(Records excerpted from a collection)
BEGIN

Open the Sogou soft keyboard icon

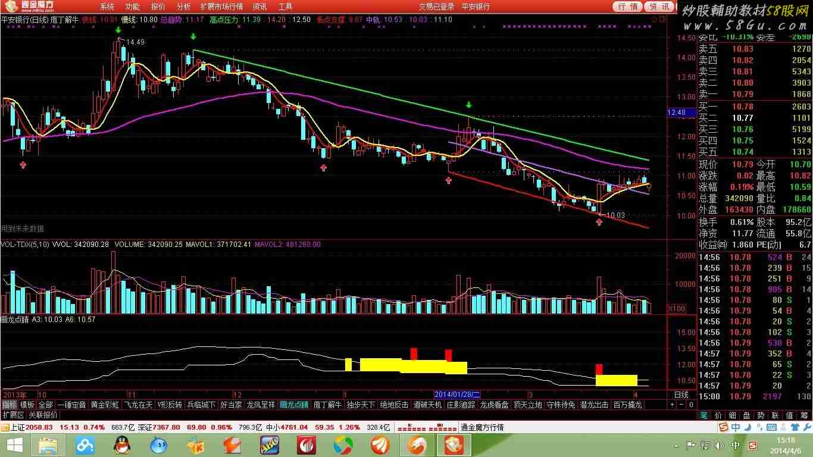click(772, 427)
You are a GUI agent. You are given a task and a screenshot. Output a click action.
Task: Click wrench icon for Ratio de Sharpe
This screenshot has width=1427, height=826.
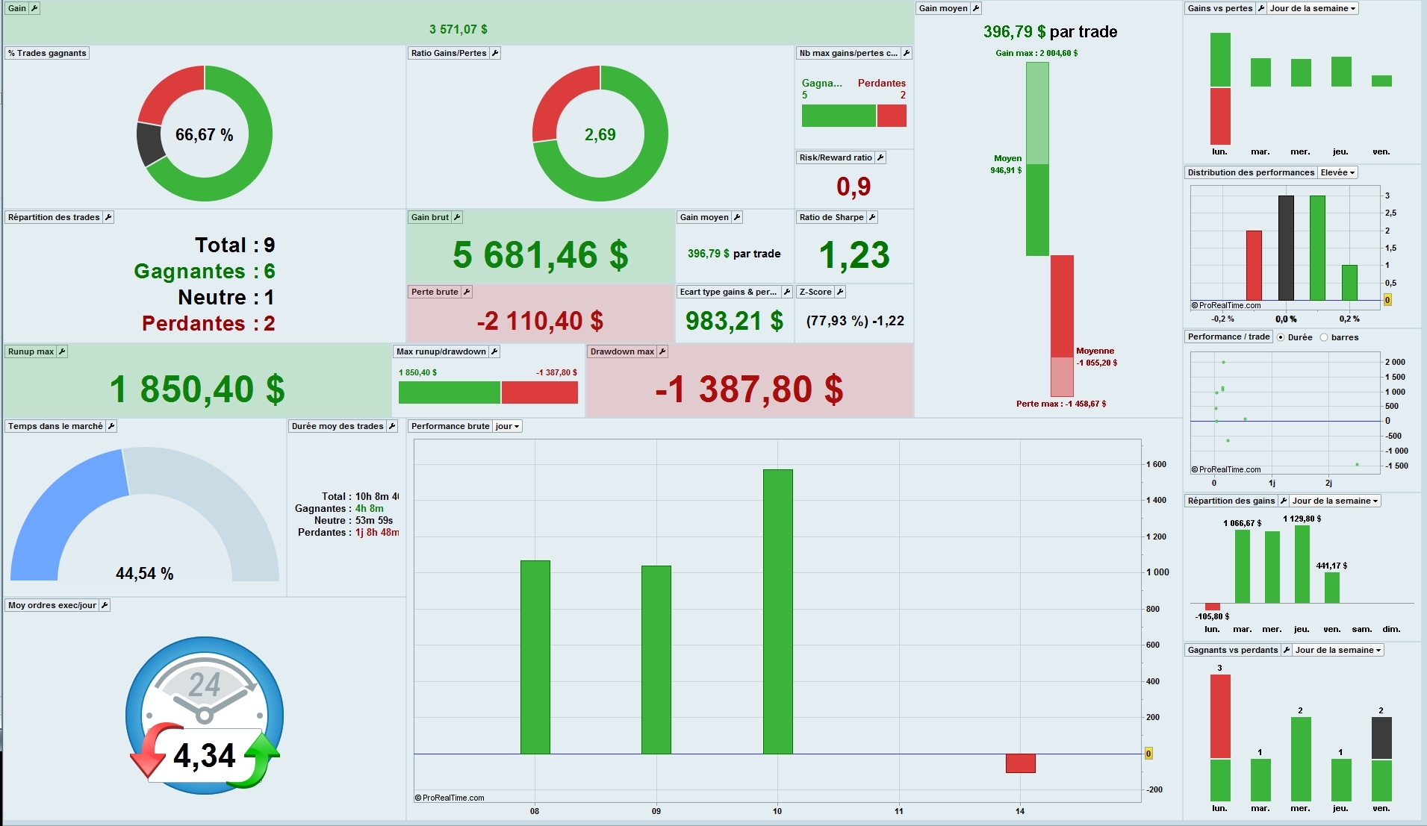click(x=872, y=217)
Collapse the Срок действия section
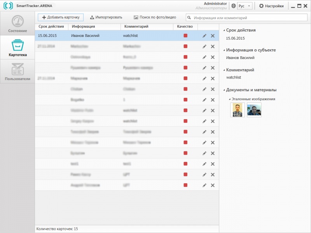 tap(224, 30)
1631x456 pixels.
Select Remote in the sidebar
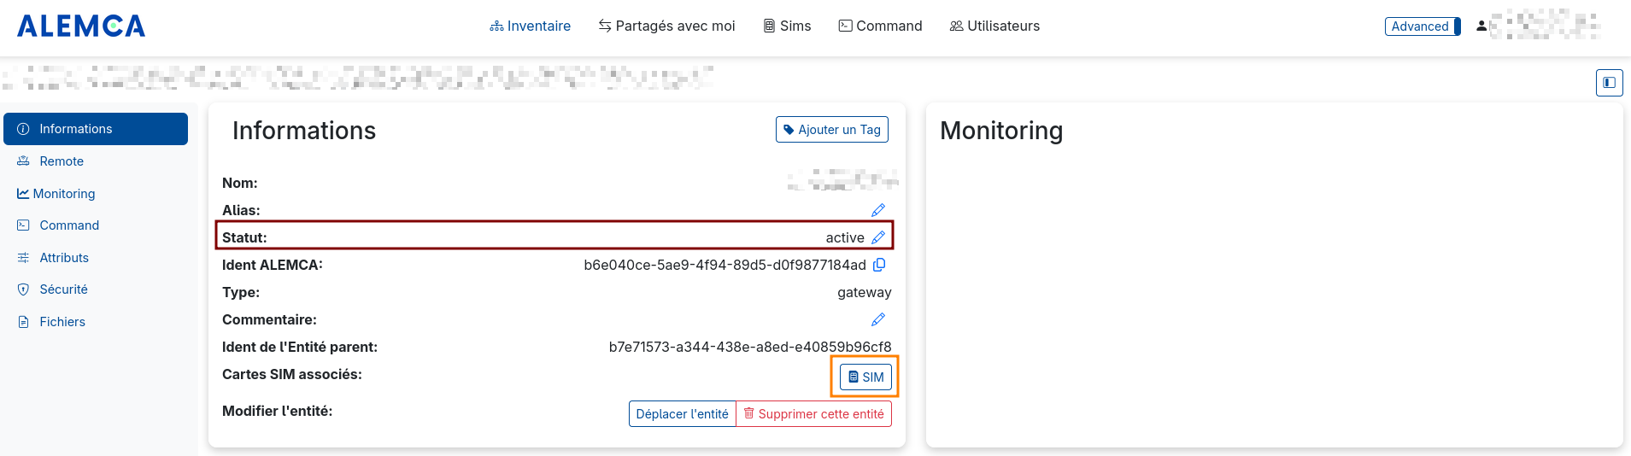pos(62,161)
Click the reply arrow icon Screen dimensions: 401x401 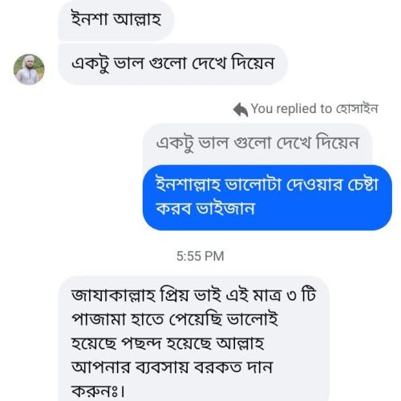coord(241,110)
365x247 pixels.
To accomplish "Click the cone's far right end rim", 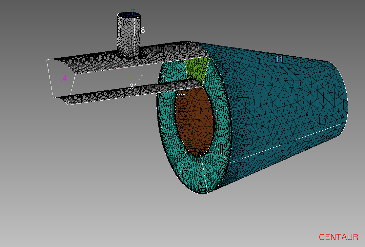I will [346, 98].
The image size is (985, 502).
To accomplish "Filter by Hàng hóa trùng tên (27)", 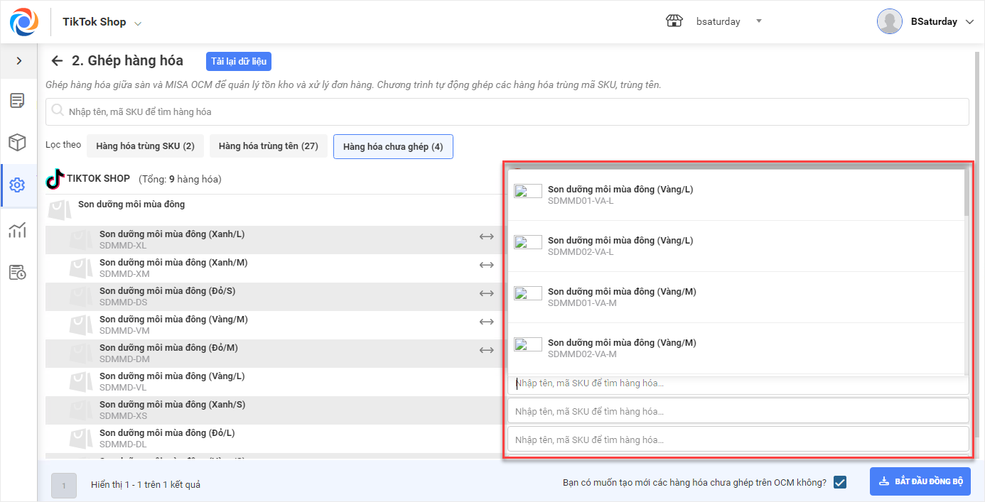I will point(268,146).
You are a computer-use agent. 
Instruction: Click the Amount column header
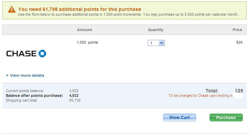(85, 30)
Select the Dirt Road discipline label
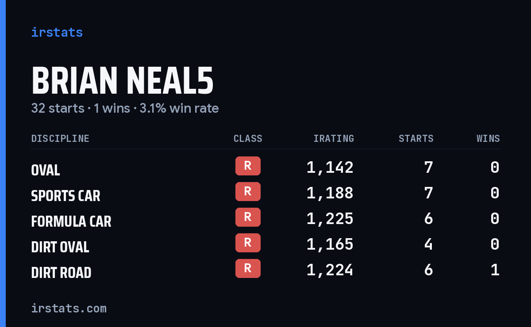531x327 pixels. pos(61,273)
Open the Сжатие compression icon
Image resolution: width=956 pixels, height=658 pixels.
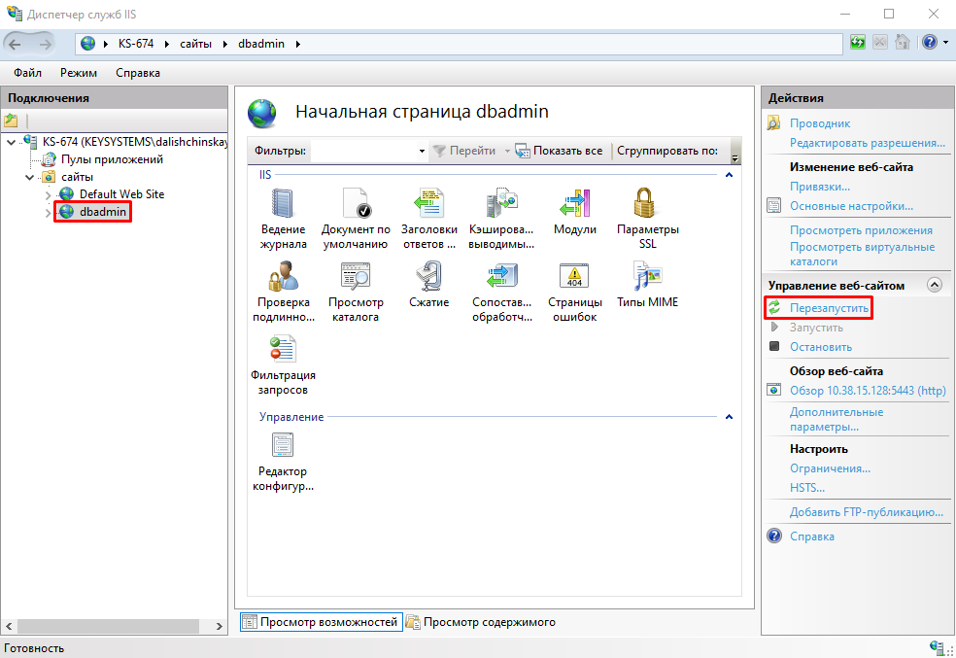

END

## TO DO
Give back exactly the lines running from the one that contains "Open the Сжатие compression icon" to the end of the records, including both of those lines and excluding every picture.

## EXERCISE RESULT
Open the Сжатие compression icon
Image resolution: width=956 pixels, height=658 pixels.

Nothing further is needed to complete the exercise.